Diagnostic Tree: Electric Heat Problems

A home's electric heaters are like the leaves on a tree: if they die, look at the roots or branches Most permanent electric heaters run on 240 volt circuits, and this is what will be dealt with here. (If you know yours is for 120 volts, treat its problem as if the heater(s) were a light and the thermostat were a switch; there could even be lights and outlets on the same circuit).

Before talking about individual room heaters, a word on central electric furnace problems. Many furnace troubles will be internal to it (not my expertise). The problems that could have to do with the circuit coming to it, will tend to show up as one tripping double breaker (out of as many as three a furnace might have), or a tripping breaker in the front of the furnace itself, or the furnace not running or not running on full heat. These symptoms can easily be from wires or contacts overheating at the breakers of the panel or of the furnace. Inspecting around those breakers will tend to show damage from such heat; replacement and other repair would then be needed. These areas are more subject to overheating because the high current that runs through these breakers is less tolerant of poor connections than lighter current is.

Room (zonal) electric heaters such as the fan-forced in-wall and the long baseboard radiators are run on circuits dedicated to heat only (perhaps switchable over to air conditioning), though the circuits can often have more than one heater and serve more than one room. Many in-wall heaters now have reset buttons (red or not) which keep the individual heater from functioning once it has overheated its interior; once this button is found (behind the grill), pushing it firmly in may let the heater work again, but the popping off may have been due to an unsafe condition that will recur unless addressed (dust accumulation, worn fan bearings, or the wrong grill).

Room heaters have elements that can burn out. Other components can also fail. When any of these heater parts stop it from running well, entire heater replacement is often easier than finding proper new parts. But sometimes the non-functioning of a heater is from an electrical wire connection gone bad or a bad thermostat. This would be the case if more than one heater is controlled by a thermostat and they all stop working at once, or if more than one room's heaters stop at the same time. (But it could be the case with just one room with one heater). The places to look for poor connectors (including those of the white wires, which are live, not neutrals) include: that circuit's breaker, its thermostat boxes, and where the cable for the heater(s) in question enters it or leaves a working heater.

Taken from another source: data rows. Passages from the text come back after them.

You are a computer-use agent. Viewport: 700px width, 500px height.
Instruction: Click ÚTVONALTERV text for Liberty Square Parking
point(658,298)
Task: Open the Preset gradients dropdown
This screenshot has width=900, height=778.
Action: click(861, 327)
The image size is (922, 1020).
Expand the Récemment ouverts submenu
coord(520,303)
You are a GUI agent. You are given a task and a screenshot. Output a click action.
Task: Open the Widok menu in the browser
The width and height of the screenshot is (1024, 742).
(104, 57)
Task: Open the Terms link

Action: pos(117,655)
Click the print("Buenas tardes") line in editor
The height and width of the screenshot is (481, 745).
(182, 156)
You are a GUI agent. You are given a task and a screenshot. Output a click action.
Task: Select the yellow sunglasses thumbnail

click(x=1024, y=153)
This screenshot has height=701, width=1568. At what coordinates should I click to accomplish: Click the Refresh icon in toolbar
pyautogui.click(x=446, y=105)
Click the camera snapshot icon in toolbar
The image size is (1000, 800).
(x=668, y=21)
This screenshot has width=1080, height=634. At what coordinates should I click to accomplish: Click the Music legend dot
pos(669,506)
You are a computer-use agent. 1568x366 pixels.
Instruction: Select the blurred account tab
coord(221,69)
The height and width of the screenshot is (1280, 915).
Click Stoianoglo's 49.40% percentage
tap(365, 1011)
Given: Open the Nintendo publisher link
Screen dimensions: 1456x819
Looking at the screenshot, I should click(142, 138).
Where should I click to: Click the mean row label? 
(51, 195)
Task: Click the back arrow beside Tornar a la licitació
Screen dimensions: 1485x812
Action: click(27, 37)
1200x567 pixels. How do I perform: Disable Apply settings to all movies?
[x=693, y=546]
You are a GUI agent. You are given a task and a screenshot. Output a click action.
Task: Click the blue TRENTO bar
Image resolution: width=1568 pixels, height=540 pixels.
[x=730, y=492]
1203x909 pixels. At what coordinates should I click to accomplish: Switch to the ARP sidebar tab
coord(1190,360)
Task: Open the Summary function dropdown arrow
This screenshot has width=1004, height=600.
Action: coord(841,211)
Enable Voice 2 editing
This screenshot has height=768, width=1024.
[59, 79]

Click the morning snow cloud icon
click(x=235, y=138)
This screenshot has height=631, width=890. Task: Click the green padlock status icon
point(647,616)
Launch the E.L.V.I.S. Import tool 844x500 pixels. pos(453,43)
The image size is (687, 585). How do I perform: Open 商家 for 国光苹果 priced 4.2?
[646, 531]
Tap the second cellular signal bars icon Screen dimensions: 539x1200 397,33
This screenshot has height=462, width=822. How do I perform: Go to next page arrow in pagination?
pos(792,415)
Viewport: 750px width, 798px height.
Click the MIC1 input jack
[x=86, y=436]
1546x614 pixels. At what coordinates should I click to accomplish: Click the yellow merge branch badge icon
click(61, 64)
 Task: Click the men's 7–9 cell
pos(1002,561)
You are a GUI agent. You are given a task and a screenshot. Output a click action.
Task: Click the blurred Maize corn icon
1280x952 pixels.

Zonal electric heat provides thermostatic control for each heated area. Typically, these thermostats are factory calibrated so that the temperature settings stated on them correspond to the actual temperature they will maintain in the room. There will still be a lag of two or three degrees as the heater continues working before its heat has had a chance to affect the stat, or as the heater waits to come on because the coolness of the room air has not yet affected the stat to turn it on. People not familiar with such small but noticeable "swings" sometimes try to compensate for this by turning the stat way up or down, thinking the extreme settings will make things happen faster. They won't.

There are two ways that a thermostat can be inaccurate. One is that its calibration from the factory or over time has become five or even ten degrees off from the truth. Many have a small setscrew (painted in place so it won't move) that can readjust the calibration (judged by where the clicking sound occurs around the dial). However, many people are happy to ignore the strict temperatures stated on the stat and simply remember a setting that feels comfortable to them, perhaps marking this with a pencil.

The other inaccuracy of a thermostat is more extreme. This would be when its control of heat is either wildly erratic or occurs, if at all, only at the very low end of the scale -- the room definitely overheats. This tends to mean the thermostat is on its death bed, internally stuck on even when the dial is turned off. Beginning this century, however, some ultra-accurate thermostats relying on (AA) batteries will run their heaters all the time if the batteries have run down. For instance, some made under the brand "Ritetemp."

Some large living room areas use a low-voltage thermostat in conjunction with a relay. Calibration and "swing" problems for these can usually be addressed at the thermostat, whereas complete loss of control will mean the relay is bad. (Good luck finding and recognizing the relay.)

There is one further rare condition that can result in 240-volt zone heat running despite a thermostat being turned down. When the element of a heater shorts to the metal frame or fins near it, it can run constantly at a low wattage and not trip the breaker.